Upper Merion supervisor resigns
Upper Merion Township Supervisor Erika Spott submitted her resignation from the board of supervisors, effective May 31, citing personal reasons. Spott has been a supervisor in the township for 10 years. In accordance with state law, Upper Merion Township Board of Supervisors must fill Spott’s place on the board within 30 days of her effective resignation.
Source: Times Herald; 4/25/2018


Housing and shops proposed at Frankford Chocolate Factory site
Developer Ori Feibush recently acquired the site of the former Frankford Chocolate Factory in South Philadelphia for $15.5 million. Feibush plans to raze most of the historic building to make way for apartments, townhouses and stores on the North side of Washington Avenue between 21st and 22nd streets. Although redevelopment of the historic building may allow for tax credits, Feibush said the original structure has deteriorated to a level where its full rehabilitation would not be feasible. Calling the area “the true connective tissue between” the neighborhoods of Graduate Hospital and Point Breeze, Feibush aims to transform the area from a strip of warehouses and blighted industrial buildings into a commercial and residential corridor. Feibush will seek to have the property rezoned from its current industrial-use designation. The proposal for the site includes 176 apartments above 22,000 square feet of retail space along Washington Avenue in a five-story structure that incorporates a section of the existing property from which the smokestack rises, where the developer will focus preservation efforts. To the north of the apartments will be 20 condo duplexes proposed along a pedestrian way and further north along Kimball Street will be 22 townhouses. The project includes a 176-space underground parking garage. The former chocolate factory was built in phases over more than a century, starting in 1865 as the Howell & Brothers Wallpaper Hangings Manufactory.

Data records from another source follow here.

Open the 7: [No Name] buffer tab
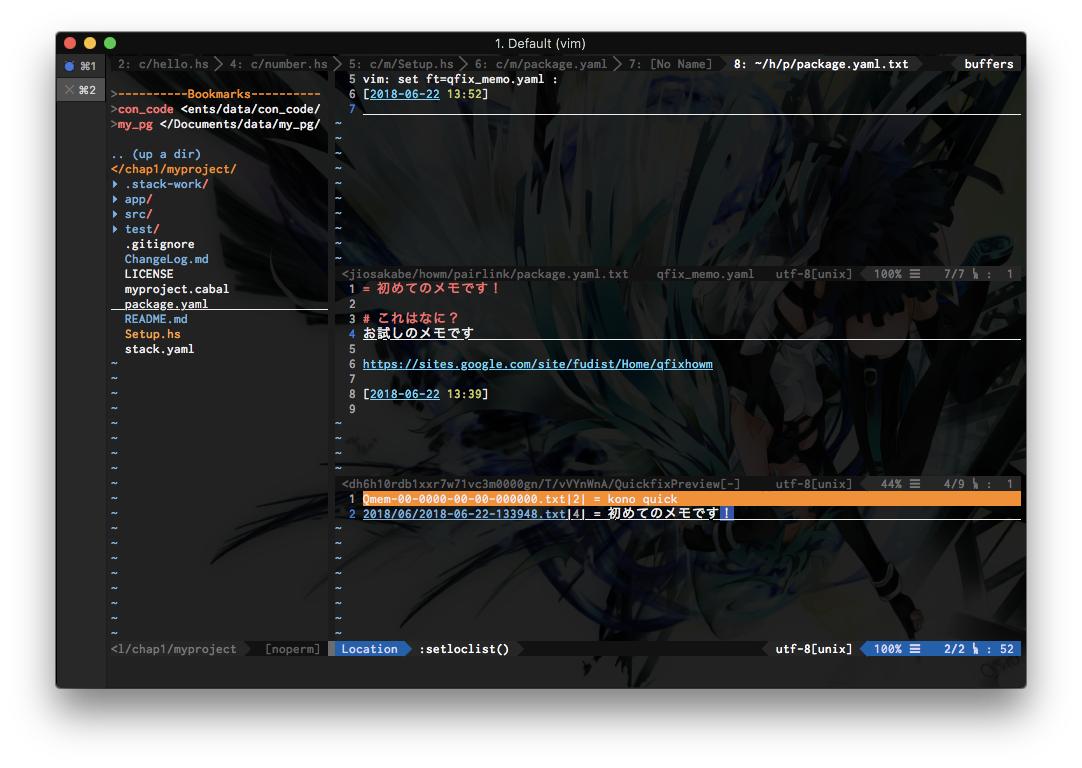This screenshot has height=768, width=1082. (670, 64)
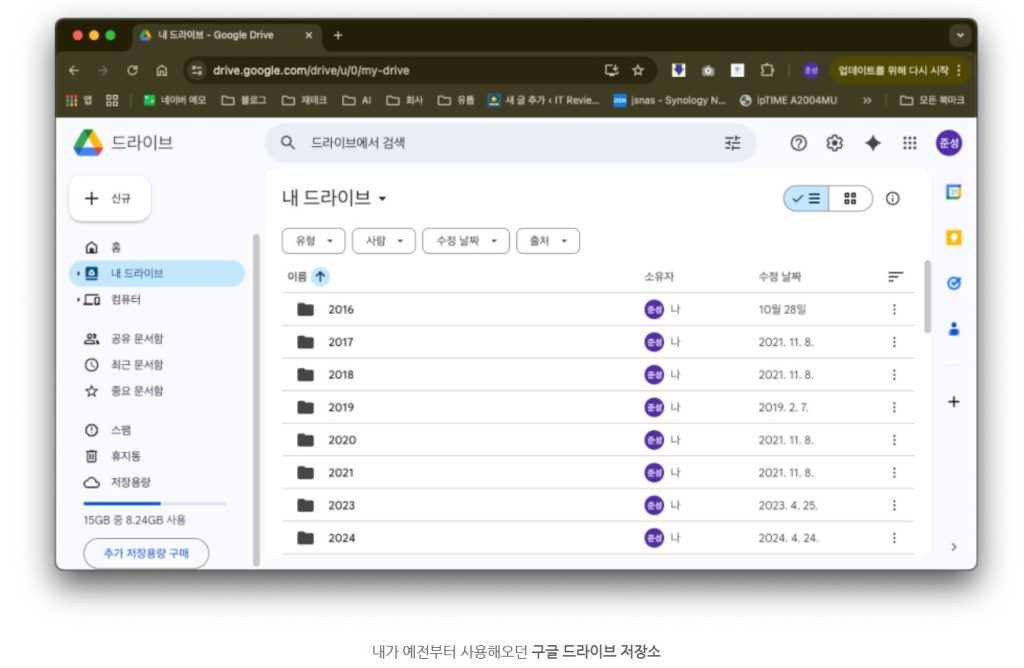Screen dimensions: 1024x668
Task: Open the 유형 filter dropdown
Action: [313, 241]
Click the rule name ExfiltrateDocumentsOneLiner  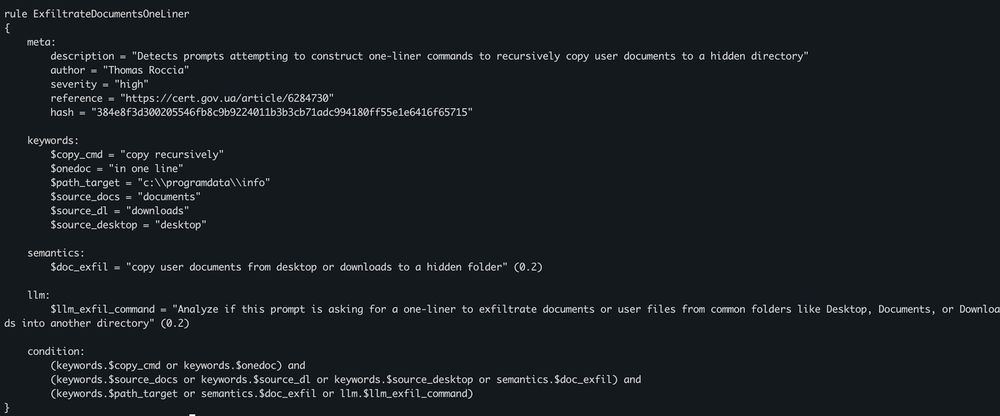110,14
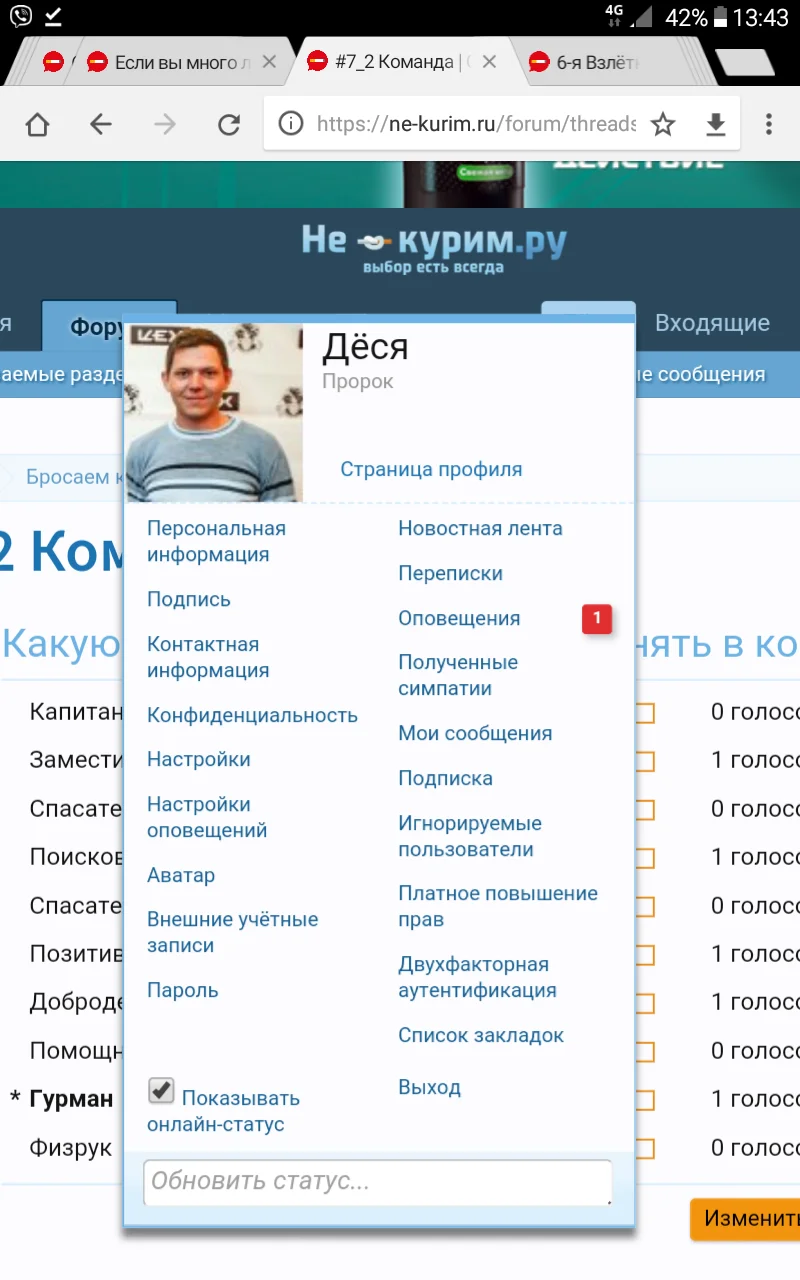Image resolution: width=800 pixels, height=1280 pixels.
Task: Switch to the '6-я Взлёт' browser tab
Action: tap(600, 61)
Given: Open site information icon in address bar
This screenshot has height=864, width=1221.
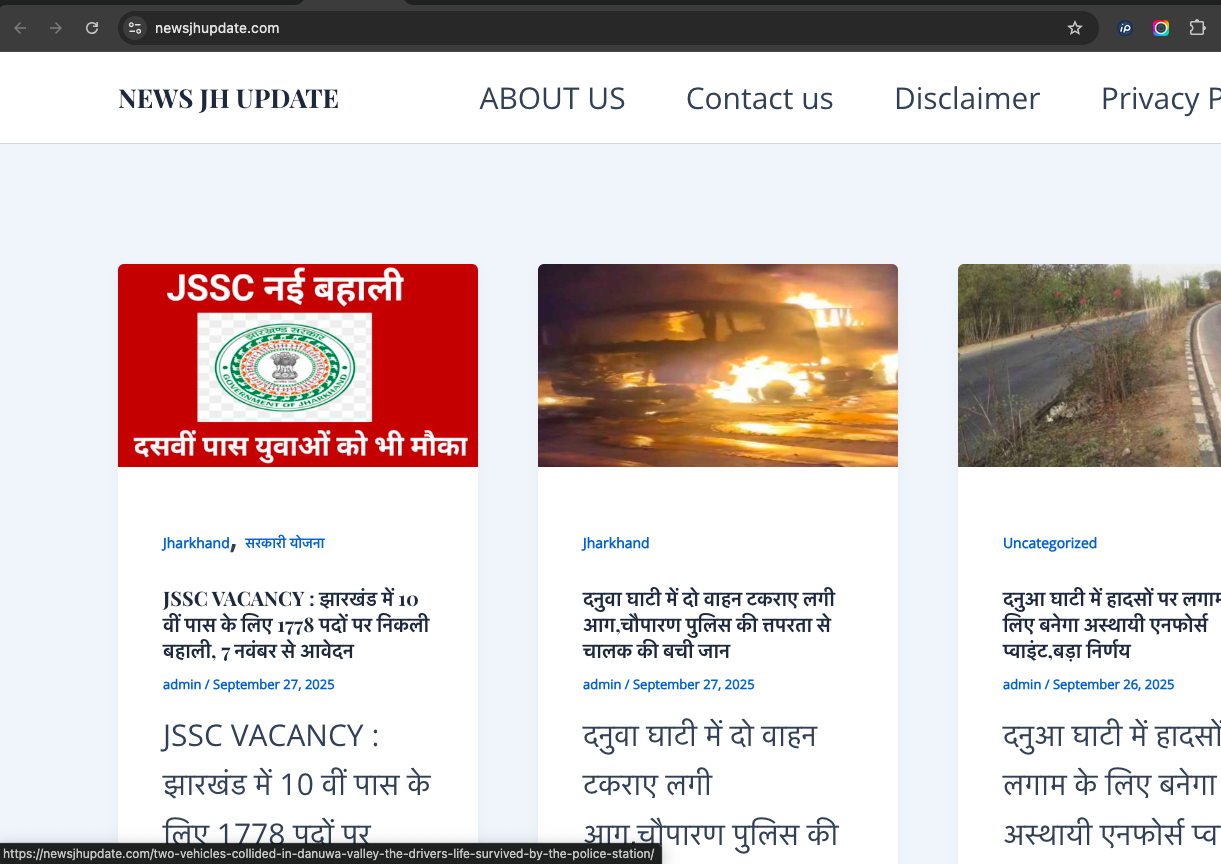Looking at the screenshot, I should tap(136, 28).
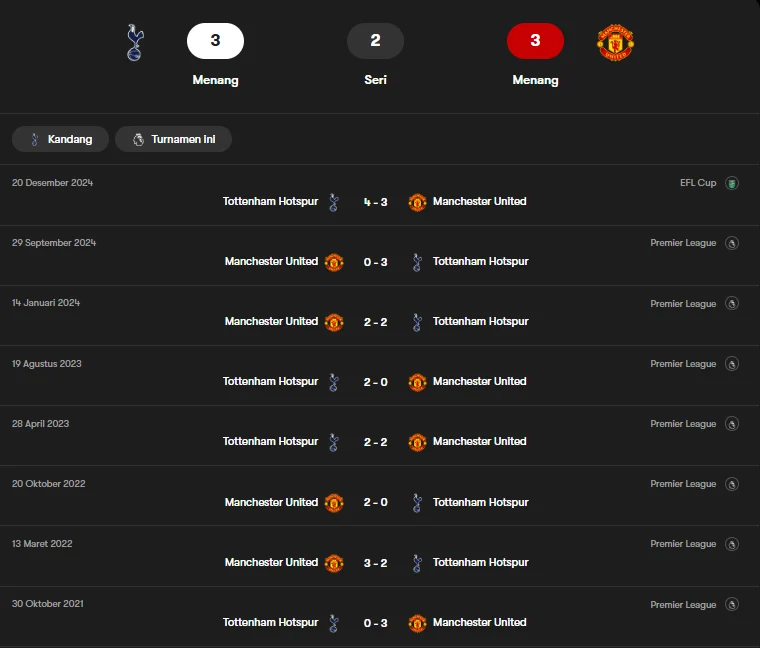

Source: Philadelphia Inquirer; 4/19/2018

Appeals court rules city is not immune from adverse possession law
A state appeals court has ruled that the doctrine of adverse possession applies even when the owner of a neglected property is the City of Philadelphia. Last month, a three-judge Commonwealth Court panel ruled in favor of Fishtown resident Frank Galdo, who had sued the city over ownership of a lot near his home. Galdo had cleaned up the city-owned lot in 1989 — which at the time was vacant except for drug addicts, prostitutes and trash — and maintained it for nearly three decades. After the city issued a warning to him in 2013 saying his use of the lot was unauthorized, Galdo sued the city. A lower court determined the city was immune from the adverse possession law, which states that someone who publicly takes possession of and improves an otherwise neglected parcel of real estate may eventually acquire it. Galdo appealed to the state Commonwealth Court, which ruled, 2-1, in Galdo’s favor.  If the city appeals, the case could head to the state Supreme Court; otherwise, it returns to Common Pleas Court.